I currently am running Windows 10 Pro on 3 PC's. As illogical as this may sound the weakest of the 3, a Dell All in one with Blueray Drive, a 1Tb HDD, an i5 CPU and onboard video card and 4 Gb memory took Windows 10 from Windows 7 like a duck to water.
My laptop is an Alienware M17x with 8 Gb RAM, this has an engineer CPU which I can overclock, dual Ati video cards running in Crossfire, it has 2 SSD drives me 1 is 1 Tb, the other 512 Gb when I went to make the upgrade it failed, I looked up the failure code and did the necessary things required and tried again. Not only did it not work I thought it had bricked the laptop. With frustration I went to my main desktop.

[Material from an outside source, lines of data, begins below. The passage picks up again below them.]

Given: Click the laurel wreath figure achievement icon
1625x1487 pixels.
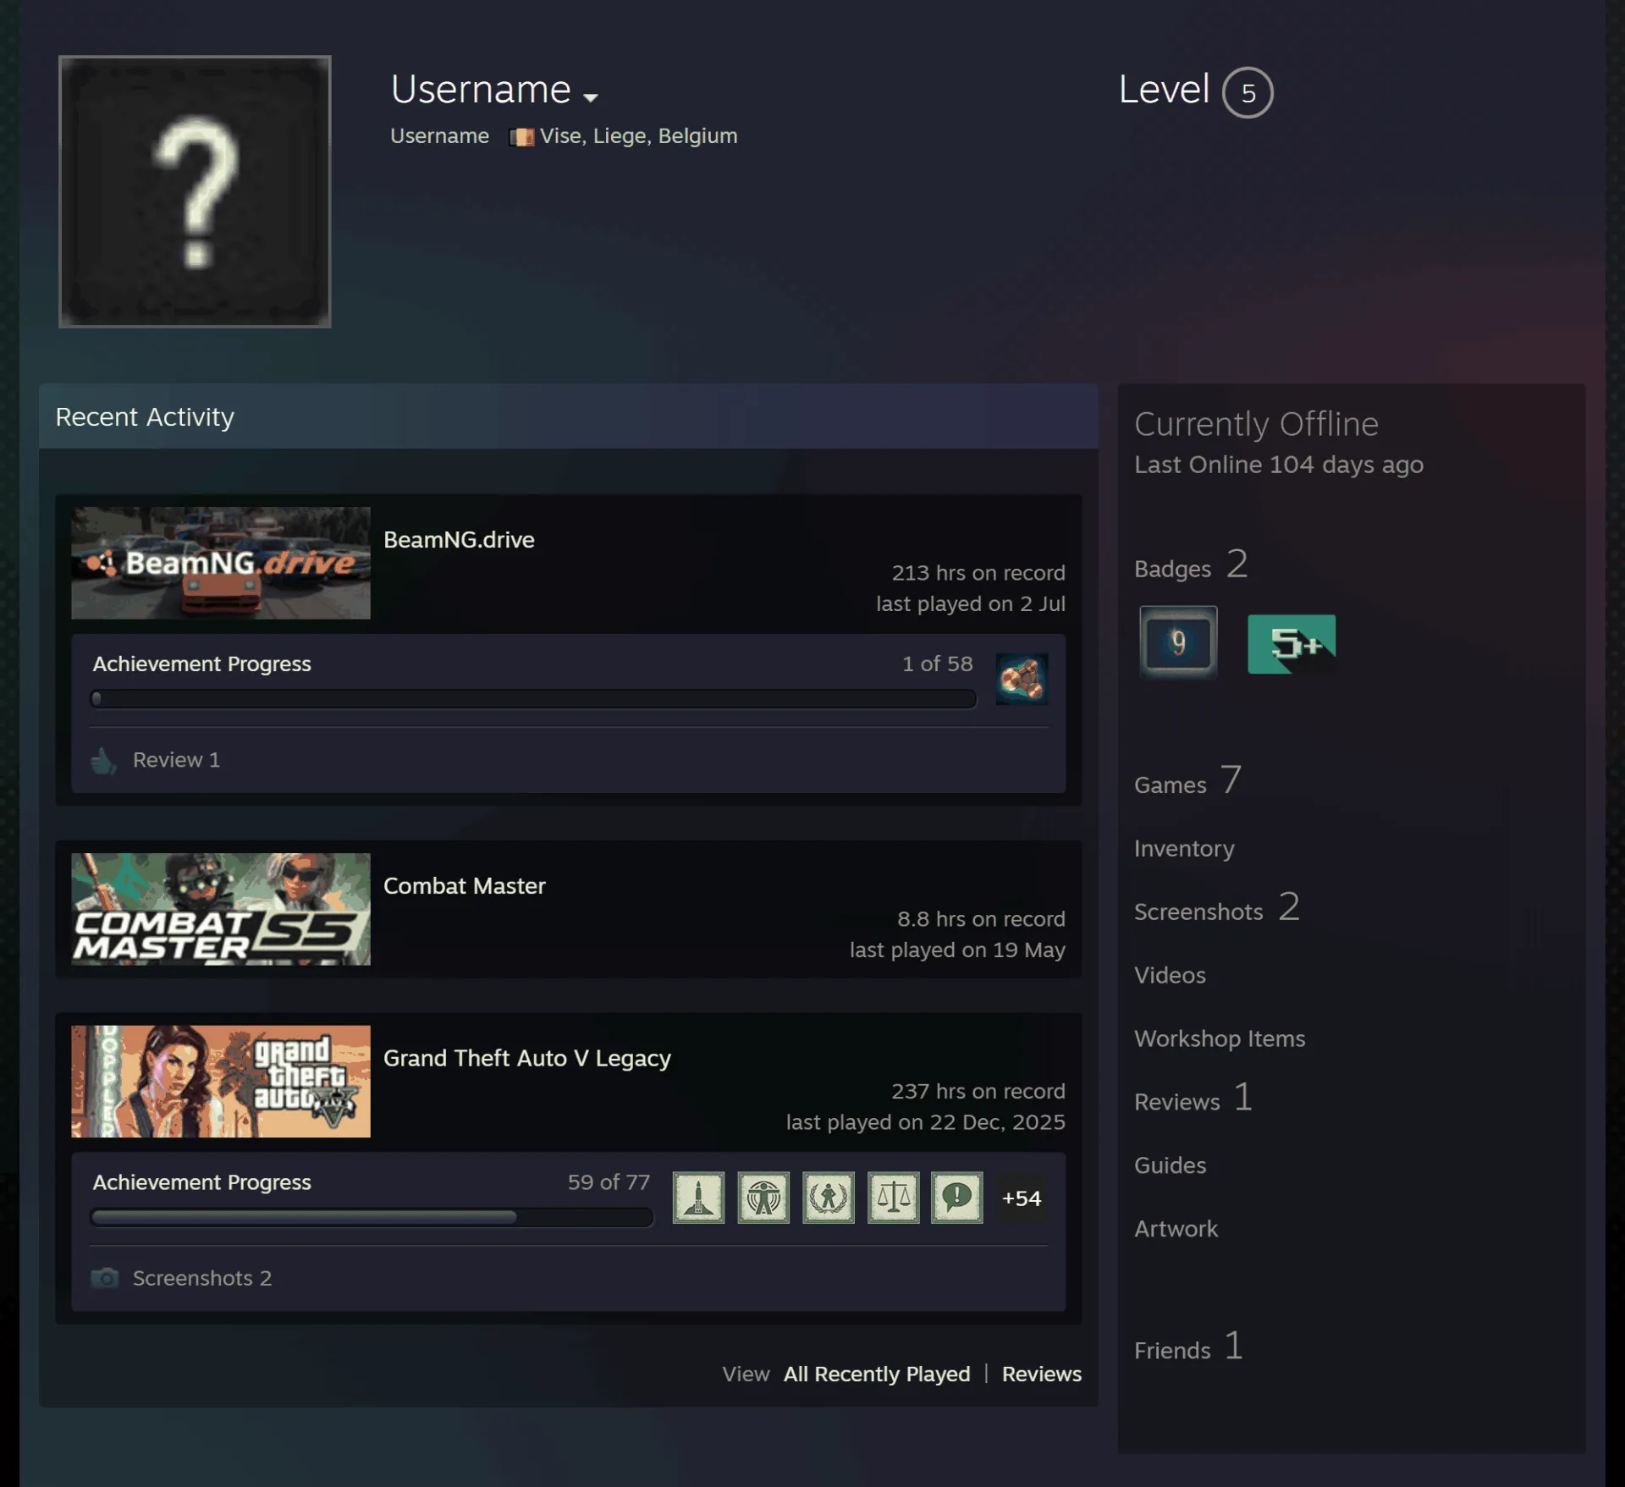Looking at the screenshot, I should coord(829,1198).
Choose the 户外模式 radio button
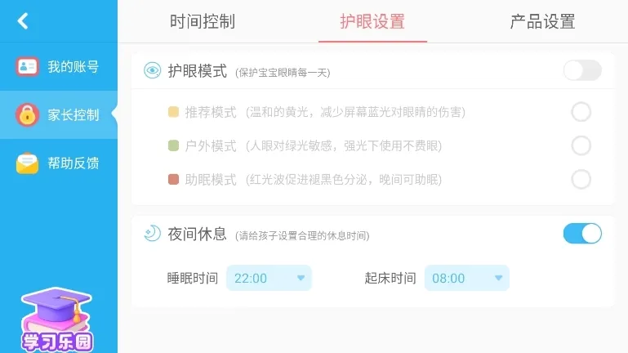This screenshot has height=353, width=628. click(x=581, y=145)
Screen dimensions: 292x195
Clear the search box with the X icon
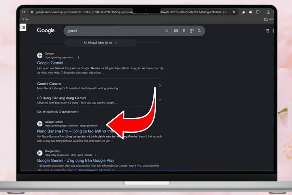167,31
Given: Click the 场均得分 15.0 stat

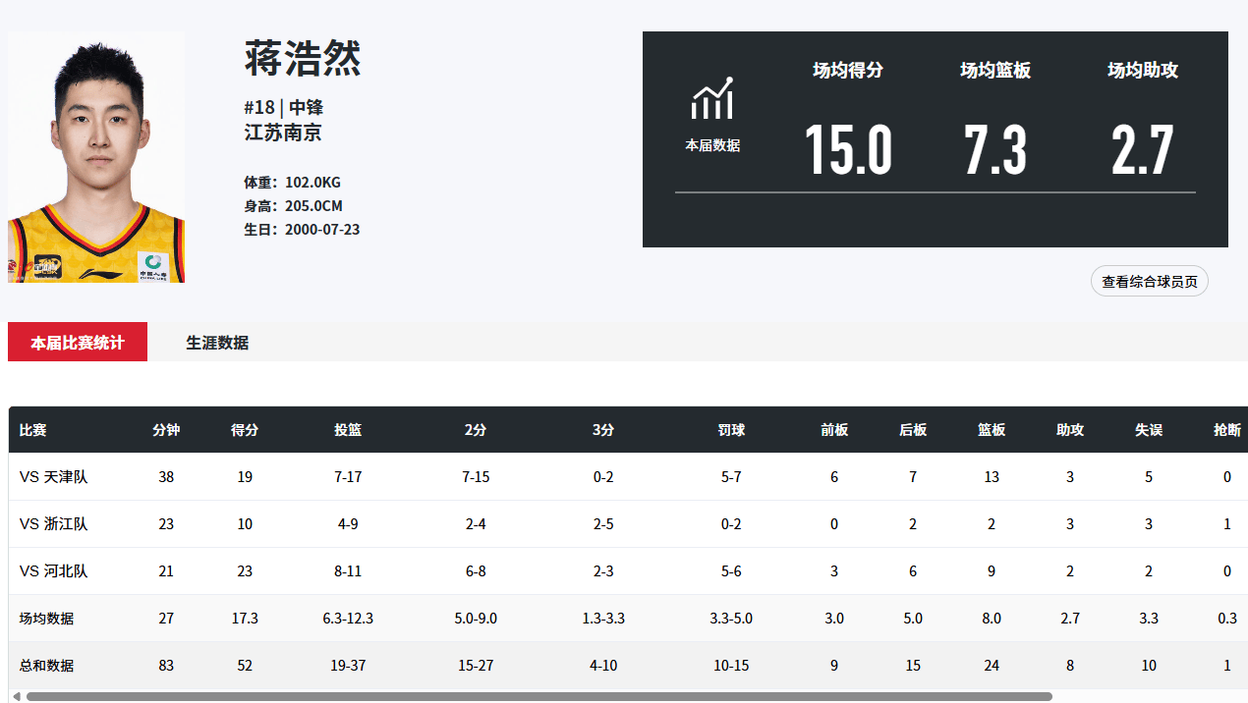Looking at the screenshot, I should (848, 149).
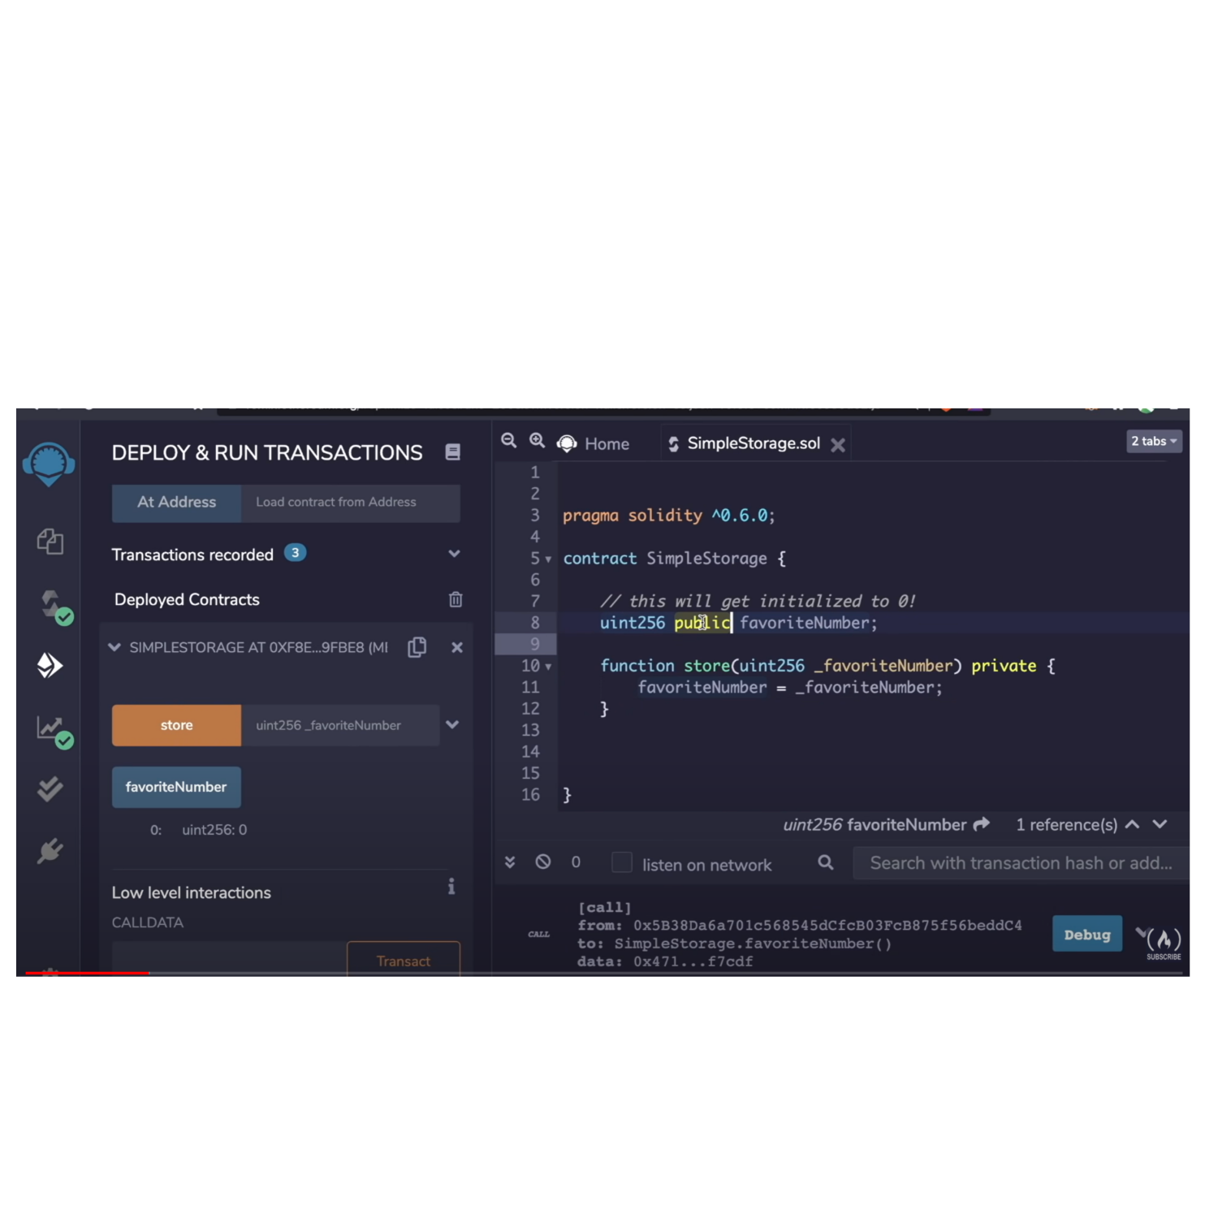Collapse the SIMPLESTORAGE deployed contract

point(114,647)

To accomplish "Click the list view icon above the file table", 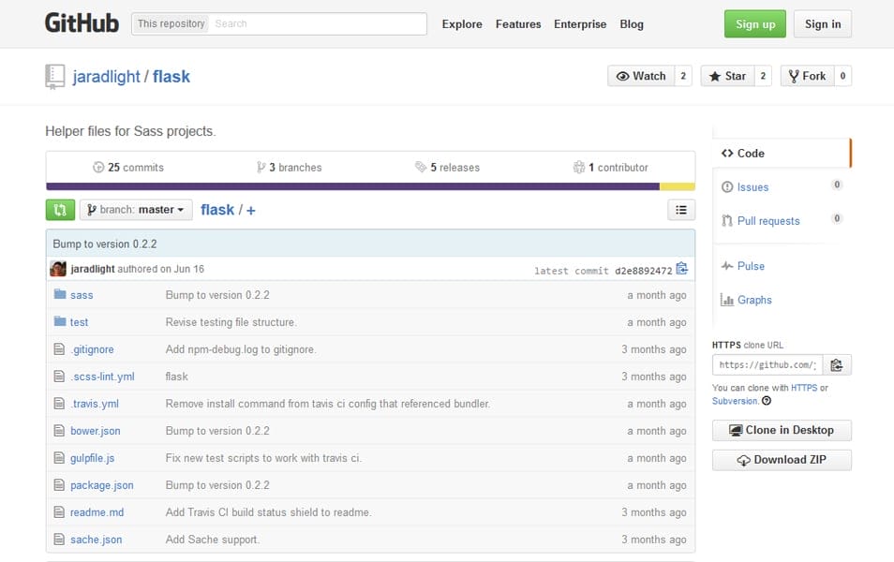I will [x=681, y=210].
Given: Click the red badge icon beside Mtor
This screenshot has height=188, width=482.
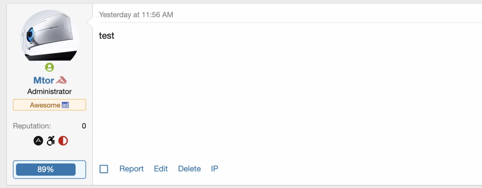Looking at the screenshot, I should 61,80.
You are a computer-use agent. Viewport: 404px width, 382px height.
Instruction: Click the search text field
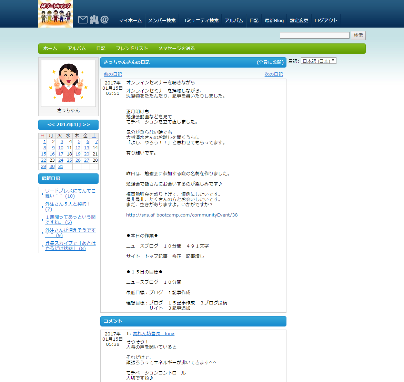314,36
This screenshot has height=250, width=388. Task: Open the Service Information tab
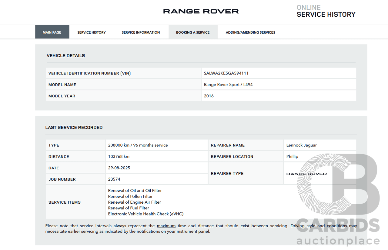(x=141, y=32)
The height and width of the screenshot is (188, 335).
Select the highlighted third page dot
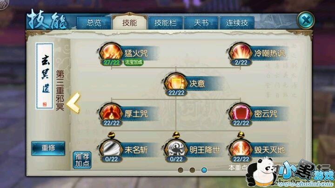click(x=204, y=170)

My main desktop PC was a beast when running Windows 7 Ultimate, it has 18 Gb RAM, 3 1.5 Tb HDD's and a 1 Tb SSD, an Ati 5970 dual video card with 4 Gb RAM running in Crossfire mode, 2 Blueray burners, one good for burning 25 Gb RWBD's the other 50 Gb RWBD's, i7 975 CPU factory over locked, and more than I need to mention. Ran into the same issues with it as I did with the laptop so I now had 2 bricked machines.
I knew my machines were healthy since there were no issues when running Windows 7 Pro on the laptop and Ultimate on the desktop si with Windows 7 disk in hand for each machine I went about the task of repairing the Windows 7 on each.
It worked but not like prior trying to upgrade to Windows 10. I decided to remove my A/V program Avast on each, download Malwarebytes ( had to do this in safe mode for some reason ), ran Malwarebytes on each and was shocked to find the intrusions I did since I knew these were not there prior to the Windows 10 download.
I took good notes and when I referenced them I noted both of the 10 downloads came from the same server but the other 10 download did not. While I trust that MS has the servers doling out the Windows 10 upgrade are free of Malware and viruses but after this happening I wasn't so sure any longer. I played with each machine over the next several weeks and finally got them to where they were prior to trying the Windows 10 upgrade with the All in One Dell running like a champ the whole time I was at least becoming well versed with the in's and out's of Windows 10.
As a retired IM/IT Specialist working for Navy Medical prior to retiring I am a glutton for punishment. If you are having issues with your machine either running Windows 10 currently or are planning to upgrade to Windows 10 I encourage you to download and install the latest free version of Malwarebytes and run it. I always get downloads of this naturre from CNET as I have never had an issue with any software I've downloaded from their server. Then uninstall any A/V software you have, if you used Defender just disable it.
Even if you are not having issues with your Windows 7 with your Windows 7 disk run a repair and even something minuscule can cause a hiccup. Once this is completed install Windows 10, using this procedure got the 2 machines I thought I had brick running like champs. Don't forget to reinstall your A/V program or turn it back on in the case of Defender.
This may seem like a lot of work for an upgrade but considering the issues others have run into it's a walk in the park once you've done the upgrade and it works like it's supposed to, I find it the least memory hosed OS ever to come from Microsoft and fast like no tomorrow, it also got my hardware working the way it was intended. I hope this helps someone, regards.